## [Data for the task]

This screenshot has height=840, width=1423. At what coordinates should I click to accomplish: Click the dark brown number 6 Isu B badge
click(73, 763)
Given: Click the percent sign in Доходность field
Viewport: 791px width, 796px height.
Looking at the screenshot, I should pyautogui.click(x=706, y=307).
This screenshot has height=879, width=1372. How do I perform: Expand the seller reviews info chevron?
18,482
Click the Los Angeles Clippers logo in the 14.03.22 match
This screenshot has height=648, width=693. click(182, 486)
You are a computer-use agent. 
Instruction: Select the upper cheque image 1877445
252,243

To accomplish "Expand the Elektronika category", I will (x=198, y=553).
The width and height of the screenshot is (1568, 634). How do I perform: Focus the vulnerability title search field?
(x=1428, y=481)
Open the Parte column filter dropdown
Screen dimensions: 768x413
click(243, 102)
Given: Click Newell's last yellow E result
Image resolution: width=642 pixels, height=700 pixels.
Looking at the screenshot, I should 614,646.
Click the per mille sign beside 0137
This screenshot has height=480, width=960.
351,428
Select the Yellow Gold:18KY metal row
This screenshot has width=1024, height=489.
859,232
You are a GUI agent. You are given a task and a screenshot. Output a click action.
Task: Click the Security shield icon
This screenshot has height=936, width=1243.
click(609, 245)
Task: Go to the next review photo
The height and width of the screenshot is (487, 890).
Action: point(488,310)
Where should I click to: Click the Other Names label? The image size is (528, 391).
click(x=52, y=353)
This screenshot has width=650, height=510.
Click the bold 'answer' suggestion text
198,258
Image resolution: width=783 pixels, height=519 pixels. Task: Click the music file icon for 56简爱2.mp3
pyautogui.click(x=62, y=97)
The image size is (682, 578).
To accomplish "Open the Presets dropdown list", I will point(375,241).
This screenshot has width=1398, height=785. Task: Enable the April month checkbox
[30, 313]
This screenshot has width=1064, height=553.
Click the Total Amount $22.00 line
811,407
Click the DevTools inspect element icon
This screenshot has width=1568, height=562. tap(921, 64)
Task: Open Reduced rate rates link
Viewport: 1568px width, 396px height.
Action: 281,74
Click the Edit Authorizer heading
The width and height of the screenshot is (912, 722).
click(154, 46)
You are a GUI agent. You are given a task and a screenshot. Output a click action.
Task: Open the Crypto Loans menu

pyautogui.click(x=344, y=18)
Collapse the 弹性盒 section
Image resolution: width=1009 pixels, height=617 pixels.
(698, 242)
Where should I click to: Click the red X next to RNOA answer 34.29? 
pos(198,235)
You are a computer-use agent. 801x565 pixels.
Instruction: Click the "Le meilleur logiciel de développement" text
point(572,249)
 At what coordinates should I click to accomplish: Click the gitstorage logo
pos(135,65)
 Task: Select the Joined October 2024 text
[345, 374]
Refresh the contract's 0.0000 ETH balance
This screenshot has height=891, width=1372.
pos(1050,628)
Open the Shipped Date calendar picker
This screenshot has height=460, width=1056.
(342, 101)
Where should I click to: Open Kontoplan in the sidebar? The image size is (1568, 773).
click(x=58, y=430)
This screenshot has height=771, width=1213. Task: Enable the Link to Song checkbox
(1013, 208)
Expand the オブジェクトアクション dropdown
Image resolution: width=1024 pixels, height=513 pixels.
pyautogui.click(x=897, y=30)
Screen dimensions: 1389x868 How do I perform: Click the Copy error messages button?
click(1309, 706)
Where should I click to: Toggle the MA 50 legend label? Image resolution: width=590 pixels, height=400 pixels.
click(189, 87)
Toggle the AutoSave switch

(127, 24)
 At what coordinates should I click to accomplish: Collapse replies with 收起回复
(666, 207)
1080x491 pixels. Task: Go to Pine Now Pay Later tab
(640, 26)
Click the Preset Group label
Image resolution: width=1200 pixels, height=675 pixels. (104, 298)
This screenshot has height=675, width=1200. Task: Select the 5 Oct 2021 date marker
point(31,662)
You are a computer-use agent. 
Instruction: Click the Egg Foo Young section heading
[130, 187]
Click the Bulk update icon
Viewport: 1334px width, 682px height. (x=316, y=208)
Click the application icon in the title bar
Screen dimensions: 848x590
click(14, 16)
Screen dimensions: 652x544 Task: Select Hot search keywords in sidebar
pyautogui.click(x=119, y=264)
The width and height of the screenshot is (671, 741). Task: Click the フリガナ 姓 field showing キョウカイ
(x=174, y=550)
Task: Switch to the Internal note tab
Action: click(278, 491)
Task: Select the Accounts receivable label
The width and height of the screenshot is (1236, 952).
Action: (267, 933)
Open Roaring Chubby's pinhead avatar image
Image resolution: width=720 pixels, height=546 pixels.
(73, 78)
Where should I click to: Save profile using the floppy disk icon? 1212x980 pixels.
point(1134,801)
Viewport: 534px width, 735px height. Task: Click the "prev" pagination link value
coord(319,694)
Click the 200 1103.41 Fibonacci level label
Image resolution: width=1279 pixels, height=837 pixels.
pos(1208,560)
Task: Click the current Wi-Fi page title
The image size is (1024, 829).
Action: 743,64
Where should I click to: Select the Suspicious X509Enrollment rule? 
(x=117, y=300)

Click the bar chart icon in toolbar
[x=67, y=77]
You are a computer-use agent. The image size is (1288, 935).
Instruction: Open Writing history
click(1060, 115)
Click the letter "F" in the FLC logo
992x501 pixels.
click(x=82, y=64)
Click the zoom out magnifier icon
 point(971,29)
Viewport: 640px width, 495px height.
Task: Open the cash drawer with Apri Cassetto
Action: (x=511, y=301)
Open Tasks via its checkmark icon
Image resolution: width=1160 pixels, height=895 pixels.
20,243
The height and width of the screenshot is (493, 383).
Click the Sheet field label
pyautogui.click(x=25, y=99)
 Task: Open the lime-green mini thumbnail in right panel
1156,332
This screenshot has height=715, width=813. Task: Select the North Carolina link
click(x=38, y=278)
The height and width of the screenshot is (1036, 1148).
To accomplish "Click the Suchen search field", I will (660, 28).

## [Aim of the exercise]
Each line from the one that contains "This screenshot has height=715, width=813." through the end of the material above should be returned exactly, and nothing else.

## [Expected output]
This screenshot has height=715, width=813. Task: Select the North Carolina link
click(x=38, y=278)
The height and width of the screenshot is (1036, 1148).
To accomplish "Click the Suchen search field", I will (660, 28).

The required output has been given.